Lots of tech companies have their hands in cloud computing these days, so where should investors even begin? Two great places to start are with The Trade Desk (TTD 4.15%) and Amazon (AMZN 1.30%). Here's why.

A cloud icon on a microchip.

Image source: Getty Images.

The Trade Desk's cloud-based ad opportunity

The simplest way to describe what The Trade Desk does is that it's an online platform for companies to buy ads for internet-connected devices including laptops, cellphones, and connected TVs. The company is tapping into a massive global digital ad market that will be worth $567 billion this year, up nearly 9% from 2021, according to Insider Intelligence. 

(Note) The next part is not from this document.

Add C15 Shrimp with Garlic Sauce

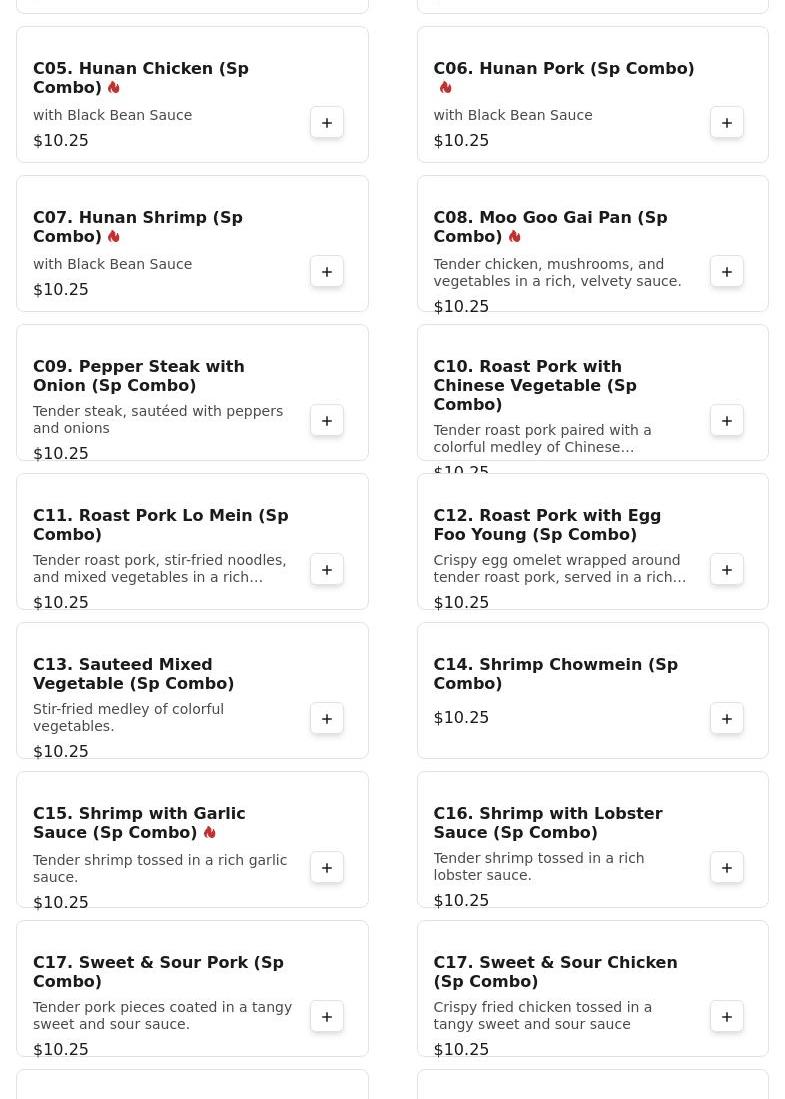coord(327,868)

The online ad industry is evolving and moving away from pesky online trackers, called cookies, and The Trade Desk is making it easier for companies to adapt. 

That's because the company has created a unique online identifier called Unified ID 2.0, that's already being used by The Washington Post, fuboTV, and Amazon Web Services. The Trade Desk's Unified ID 2.0 helps companies display relevant advertising while keeping people's identities more anonymous. 

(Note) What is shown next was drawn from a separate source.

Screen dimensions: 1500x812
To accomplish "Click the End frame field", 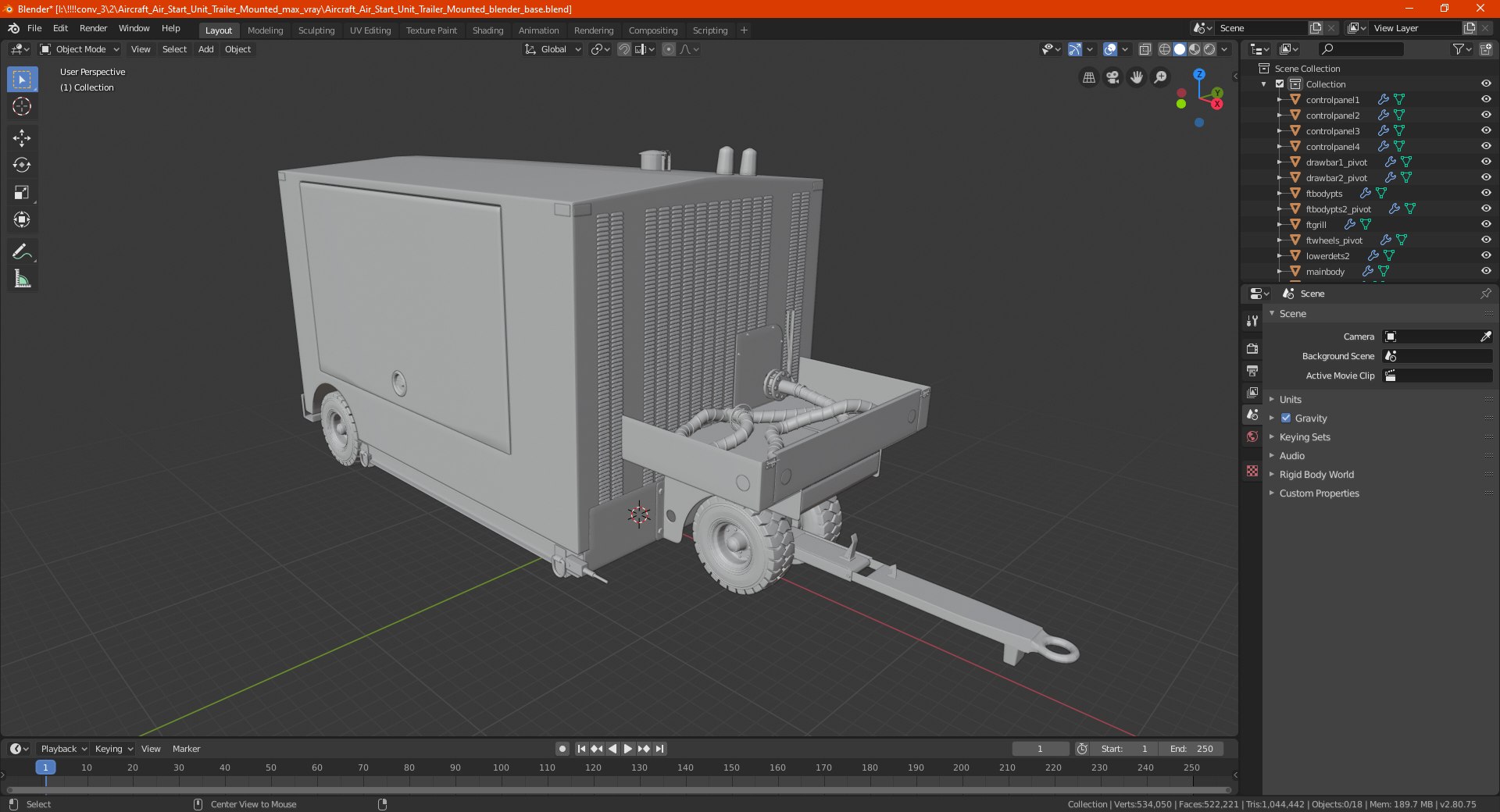I will (1191, 749).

The Trade Desk isn't just trying to tap into a new opportunity; it's already massively successful in the ad space.

In the third quarter, the company's sales increased 31% to $395 million, beating management's own guidance as well as analysts' consensus estimate.  Additionally, the ad sales growth came at a time when other major industry players were experiencing a slowdown in their ad revenue. 

The Trade Desk's shares trade for about 16 times the company's sales right now, which is down very significantly from its 46 P/S ratio this time last year. 

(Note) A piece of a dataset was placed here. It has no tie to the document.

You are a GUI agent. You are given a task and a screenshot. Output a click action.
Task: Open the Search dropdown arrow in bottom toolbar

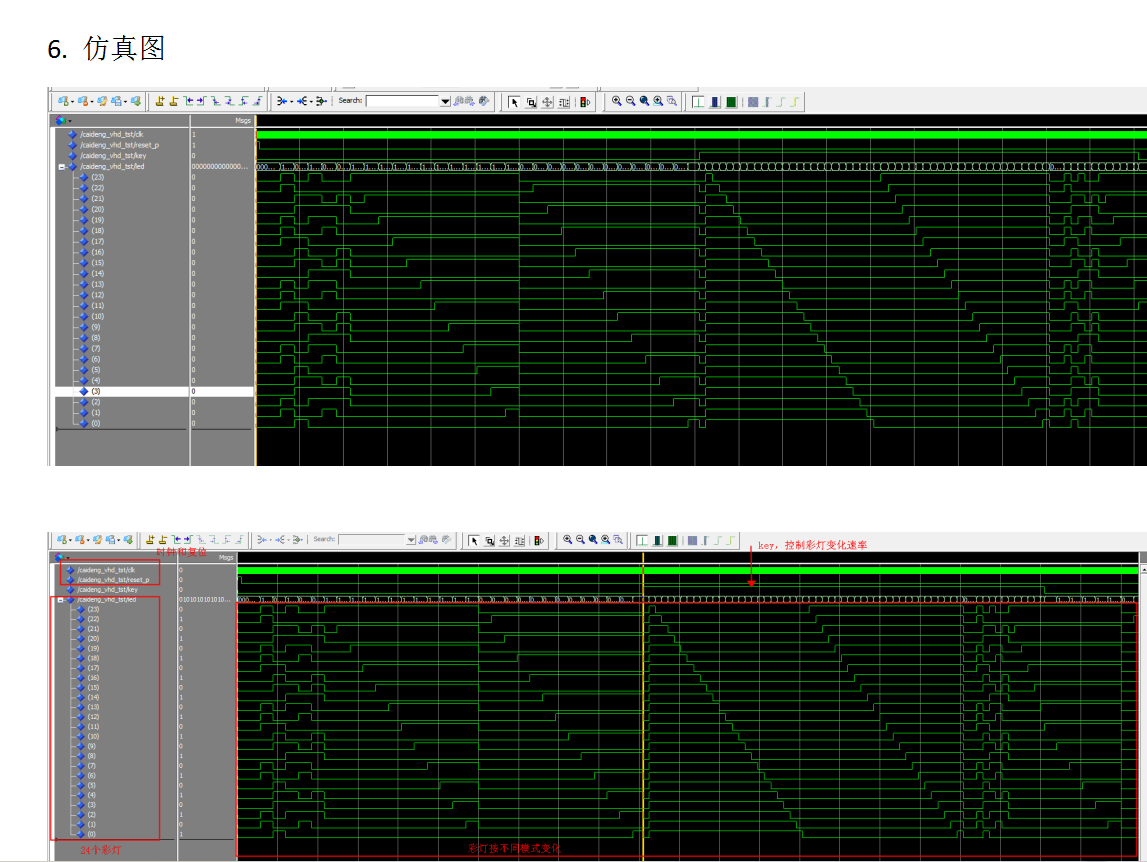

Amazon's cloud dominance can't be ignored

Amazon is the obvious choice for top cloud stock, but some investors still overlook the company's cloud dominance and its long-term prospects. The company's Amazon Web Service (AWS) is one of the leading public cloud companies with 34% of the market compared to Microsoft Azure's 21% and Google's 11%. 

AWS is far more than just a side project for Amazon, especially considering that it's one of the company's only profitable businesses. In the third quarter, AWS sales increased by 27% to $20.5 billion and operating income for the segment grew 10% to $5.4 billion. While Amazon's North American e-commerce business generates the most revenue -- $78.8 billion in the third quarter -- it also had an operating loss of $412 million.

In addition to the company's massive cloud business, investors should also consider the company's expanding opportunity in the ad space. The company is now the third-largest digital ad company behind Meta Platforms and Google and in the third quarter, its ad sales spiked 25% to $9.5 billion.

And while some cloud companies could struggle in the ad space as tracking becomes less popular, Amazon's massive e-commerce platform means it has built-in demand from advertisers. With Amazon's stock trading at just 1.9 times the company's sales right now, below the S&P 500's historic average of about 2.4, now could be a good time to pick up some shares.

One thing to note about the tech industry right now

If you haven't already noticed, tech stocks are volatile right now. That means that while Amazon and The Trade Desk could be great long-term investments, in the short term they'll likely experience some volatility. 

But long-term investors who buy and hold the stocks for five years or longer should be rewarded for their patience.